I’m sure there will be a lot of people interested in having a look at
that research and it might spark some further debate. I don’t know whether
anyone is keen to undergo further study, I think this was really conclusive
Neil, and the findings here at National Women’s. So congratulations on the
study and thank you very much for talking with us this afternoon.
Johnson MD: Thank you very much Deb.
I determined in 1987 that LUNA added nothing for my patients. It wasn't a
randomised controlled trial, just listening and sending out hundreds of questionnaires and tabulating and
analysing the results. I found that uterine cramping with menses was the type of pelvic
pain least likely to respond to excision of endometriosis, and LUNA (which had recently been developed specifically to try to treat uterine cramps)
didn't seem to emerge as very helpful.
It was at that time that I began to review the literature on surgical relief of uterine cramps and was impressed
that presacral neurectomy had a much longer track record (since 1899), made more sense anatomically, and had better support even then in the literature.
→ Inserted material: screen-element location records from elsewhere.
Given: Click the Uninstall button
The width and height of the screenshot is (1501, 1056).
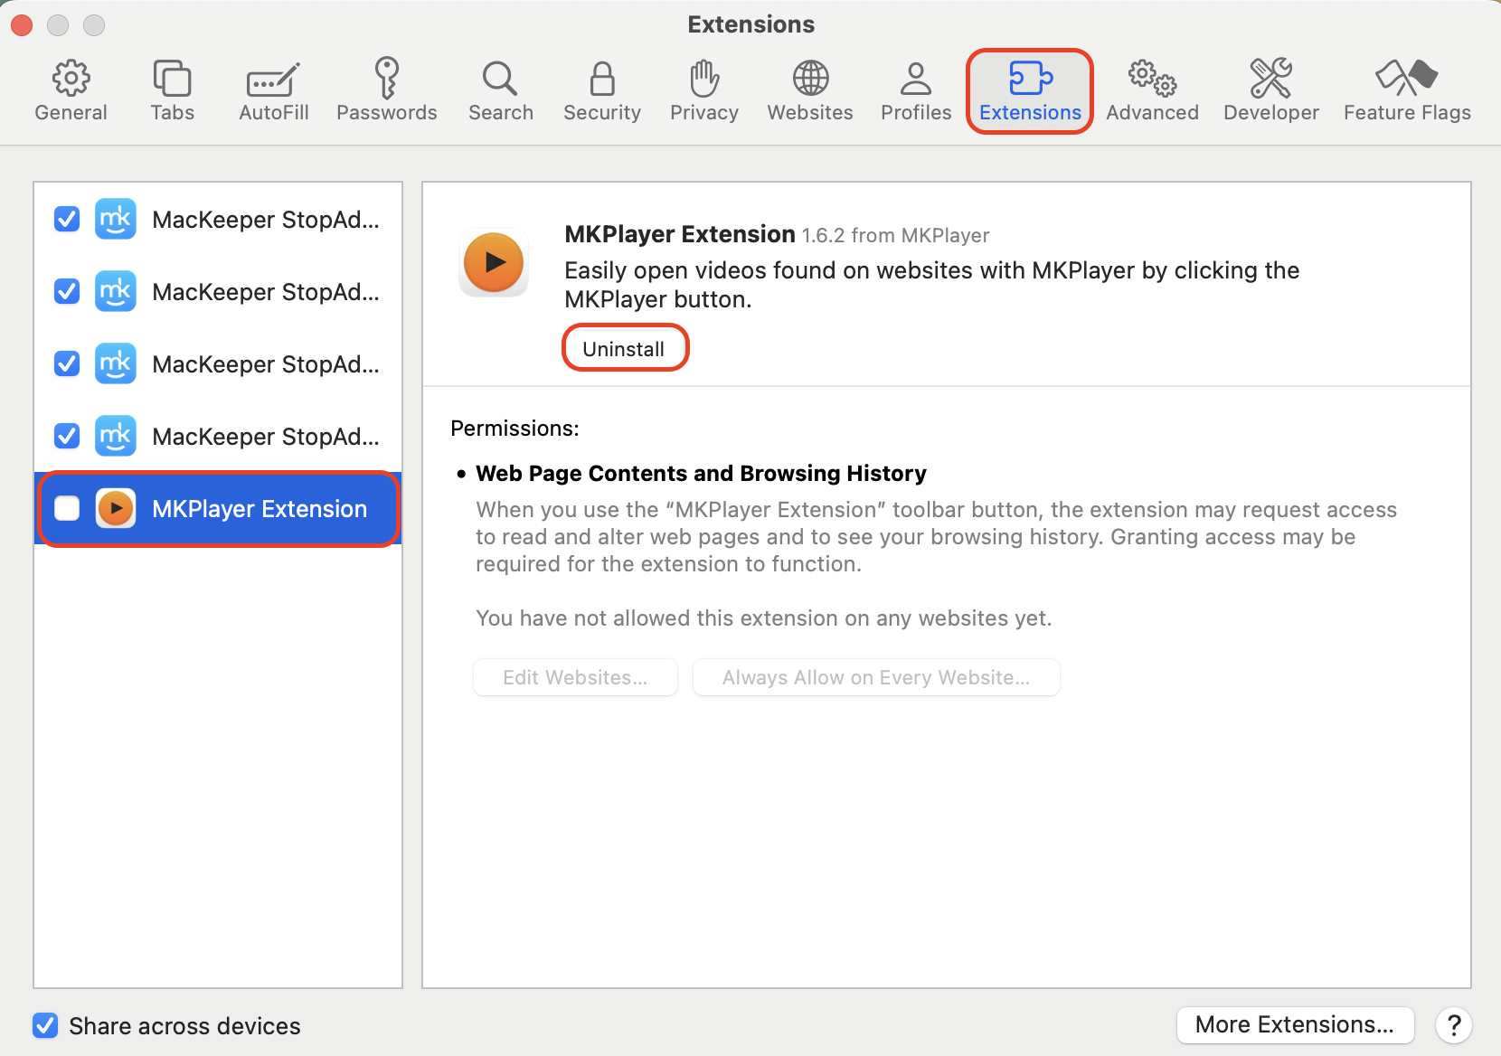Looking at the screenshot, I should pos(625,347).
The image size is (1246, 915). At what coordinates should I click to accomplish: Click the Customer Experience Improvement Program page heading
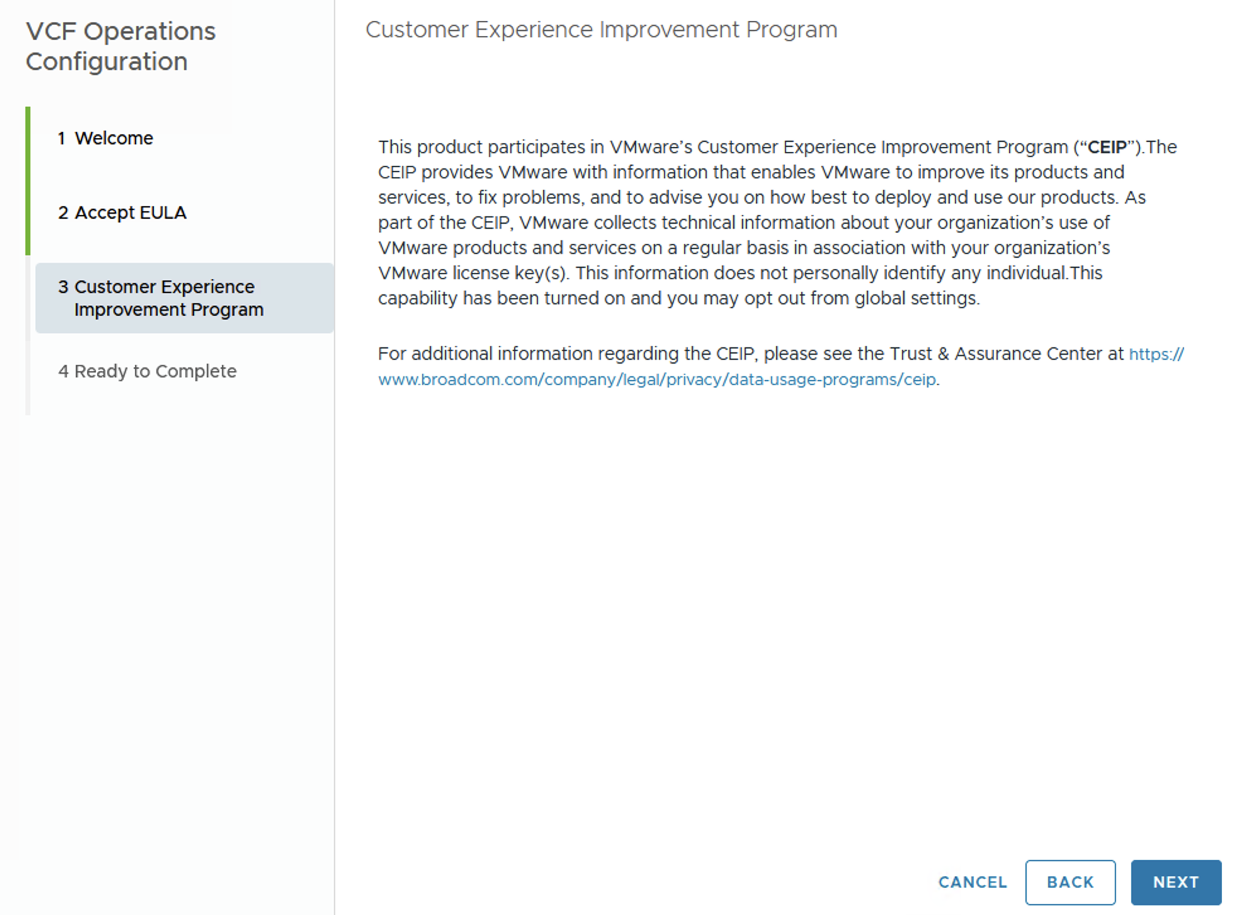pyautogui.click(x=601, y=30)
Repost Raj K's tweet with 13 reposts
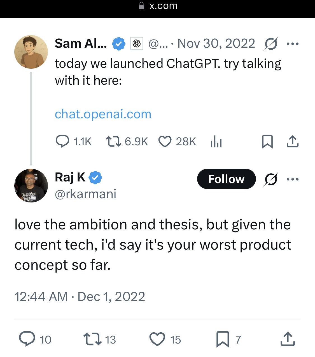The height and width of the screenshot is (357, 315). 92,339

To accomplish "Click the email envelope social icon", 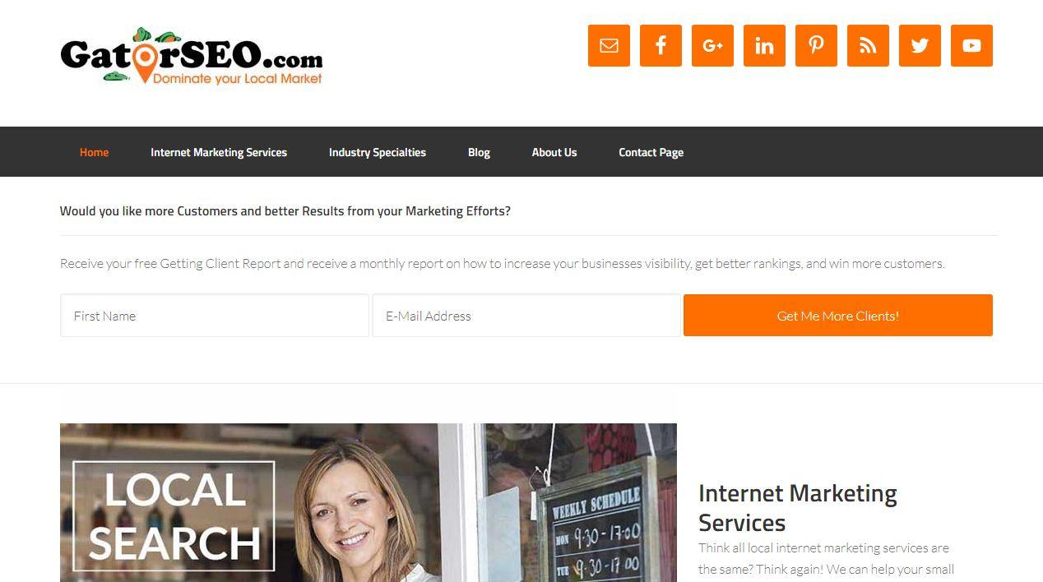I will 609,45.
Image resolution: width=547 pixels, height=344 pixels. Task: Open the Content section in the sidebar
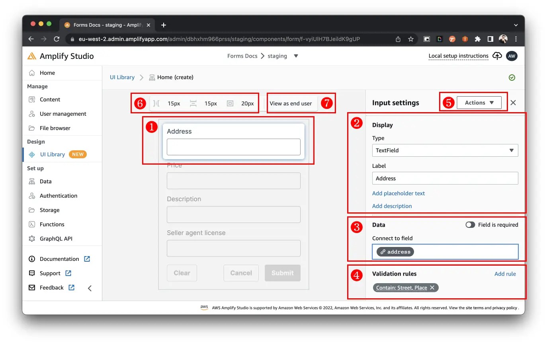coord(49,99)
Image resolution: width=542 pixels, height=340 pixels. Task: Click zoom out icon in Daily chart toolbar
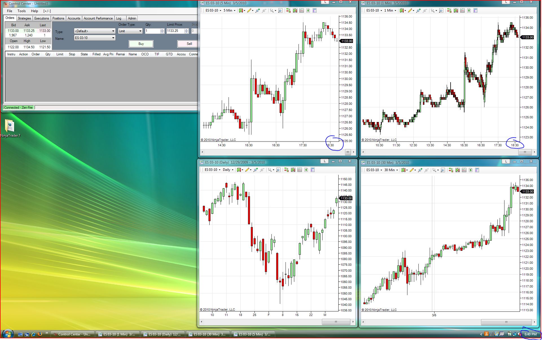(x=262, y=170)
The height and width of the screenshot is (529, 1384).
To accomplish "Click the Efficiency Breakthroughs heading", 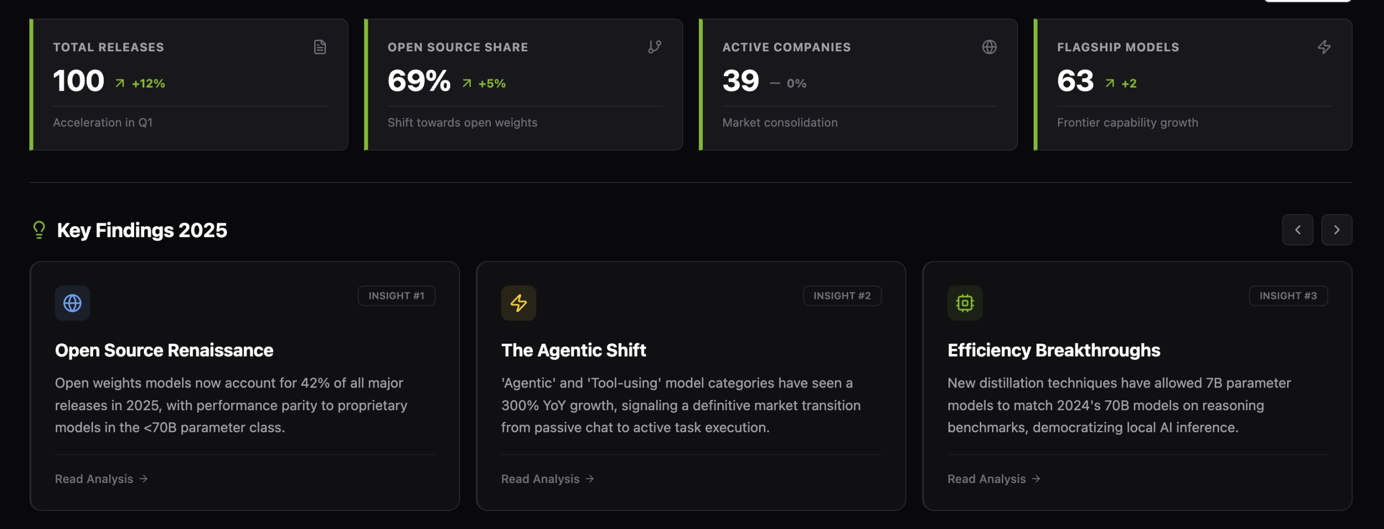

I resolved to begin to offer presacral neurectomy to my patients who had severe/debilitating painful cramps with menses. I did my first laparoscopic
presacral neurectomy in 1988 and after a few years and a few more hundreds of questionnaires, I was able to show that PSN added a layer of pain relief
beyond what excision alone accomplished, because now uterine cramping had a chance of responding to something done specifically for that symptom. A
recent Italian study confirmd with an RCT that PSN works (Zullo F, Palomba S, Zupi E, Russo T, Morelli M, Cappiello F, Mastrantonio P.Effectiveness of
presacral neurectomy in women with severe dysmenorrhea caused by endometriosis who were treated with laparoscopic conservative surgery: a
1-year prospective randomised double-blind controlled trial. Am J Obstet Gynecol. 2003 Jul;189(1):5-10.) I have also seen symptoms
suggestive of interstitial cystitis improve following PSN.
I've done over 400 laparoscopic PSNs and the worst that I can say about the procedure is
that it doesn't always work. Perhaps some of what women interpret as uterine cramping is due to something else. For example, I've frequently heard from
women with previous hysterectomy/oophorectomy, and who also have persistent
endometriosis, that they feel just like the cramping they had when the uterus was in place. Some of the nerves that are cut carry the sensation of
bladder fullness, and a rare patient may feel a different sensation when the
bladder is full. They don't leak urine, don't get more infections, and they void normally. However, through
questionnaire follow-up, it is clear that most women have no change in sensation of bladder fullness. Some of the nerves
that are cut go to the sigmoid colon and slow it down, so following a PSN, the "brake" is released so women can have a reduced sense of constipation.
They're not incontinent of stool, don't have diarrhoea, and most women actually don't have any cognizance of a change of bowel function.
Laparoscopic presacral neurectomy is a very simple, low-risk procedure, when
carried out by an experienced surgeon.